Australia must be a land of small dicks. A recent study showed the bigger the car, the smaller the dick. However, I’m not claiming to giantism in that department because of my small car preference.
Tim Stephens writes: Too bloody right. These huge utes are an environmental disaster, a road hazard and a general bloody menace. I’m sure that IQ and vehicle size are negatively correlated, while positively correlated to arrogance and self-importance.
Let’s be smart and introduce a vehicle weight tax/incentive. People who must have a giant tank should pay an ever-increasing tax that’s used to reduce the price of smaller vehicles. Be a good way to help get smaller cars back on the road, save the environment and wipe the smirk off tank-drivers’ faces.

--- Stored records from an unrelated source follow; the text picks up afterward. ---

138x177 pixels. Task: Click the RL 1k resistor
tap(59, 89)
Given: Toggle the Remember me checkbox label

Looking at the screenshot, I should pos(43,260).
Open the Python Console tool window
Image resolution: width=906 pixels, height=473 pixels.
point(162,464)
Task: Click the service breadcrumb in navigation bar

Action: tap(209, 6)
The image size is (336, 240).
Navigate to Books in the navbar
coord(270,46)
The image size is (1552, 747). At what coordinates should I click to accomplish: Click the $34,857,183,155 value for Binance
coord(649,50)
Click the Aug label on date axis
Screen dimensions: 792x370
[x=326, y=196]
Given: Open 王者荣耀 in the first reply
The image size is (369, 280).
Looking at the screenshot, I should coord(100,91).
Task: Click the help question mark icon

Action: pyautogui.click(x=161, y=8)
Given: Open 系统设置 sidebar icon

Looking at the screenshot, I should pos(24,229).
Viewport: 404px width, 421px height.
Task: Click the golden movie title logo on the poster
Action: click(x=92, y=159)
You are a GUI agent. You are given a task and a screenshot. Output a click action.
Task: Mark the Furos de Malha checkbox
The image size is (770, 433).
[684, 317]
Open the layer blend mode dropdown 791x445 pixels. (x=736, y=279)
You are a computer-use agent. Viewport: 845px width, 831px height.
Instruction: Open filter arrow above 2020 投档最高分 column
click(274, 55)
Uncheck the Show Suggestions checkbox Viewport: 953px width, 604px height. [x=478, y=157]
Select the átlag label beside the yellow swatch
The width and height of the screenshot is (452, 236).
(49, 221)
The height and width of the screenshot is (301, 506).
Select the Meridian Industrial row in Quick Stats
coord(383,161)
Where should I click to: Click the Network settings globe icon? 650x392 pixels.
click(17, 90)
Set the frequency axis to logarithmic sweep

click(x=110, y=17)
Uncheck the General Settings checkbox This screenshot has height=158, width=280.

Roger Clifton writes: By buying a bigger car than yours, the Joneses are making sure that their bad driving kills your family rather than theirs. It’s an arms race. If we can regulate firearms on the basis of their firepower, we can surely regulate vehicles on the basis of their momentum.
Alison Rixon writes: Mine is a small fuel-efficient Saab that corners beautifully. It handles well, has lots of safety features and great acceleration with very little turbo lag, despite being built in 2007. So of course they’re not being manufactured anymore. Instead I am surrounded by gas-guzzling, pedestrian-killing, fat-arsed 4WDs (some of which don’t actually have four-wheel drive). They block the view, lumber up hills in the right-hand lane and obviously their male drivers are compensating for something… including poor driving skills.
Kathy Heyne writes: I traded my beloved little Honda Jazz for a Kia Sportage a few years ago because I no longer felt safe in a tiny car. I couldn’t see in traffic or going around corners because of all the big vehicles — especially the utes tradies drive. It was OK for the first year or so, but I’m now noticing the vehicles around me — once again those utes — are so much bigger that visibility is becoming a problem again. I hate it. I drive frail elderly individuals and people with disabilities, and I hate it. I don’t feel safe for any of us.
John Stanley Robert writes: This vicious trend won’t end well. Apart from the increasing death toll on the roads (which cost my daughter her first about-to-be born in a head-on crash with an errant 4WD 10 years ago), the sales promotions of such trucks depend on demonstrations of macho driving — as on beaches (bad for turtles, shore-nesting birds and much more) and on bush 4WD tracks, all very damaging to the environment.
If any further incentive was required to convince someone to take action after your report, it should be remembered that the generous “tradies ute” instant tax write-off was introduced by Abbott PM in his first budget — an initial play to win workers’ loyalty from Labor, and alongside the elimination of the Climate Council’s public-funded predecessor.
Have we learnt anything since?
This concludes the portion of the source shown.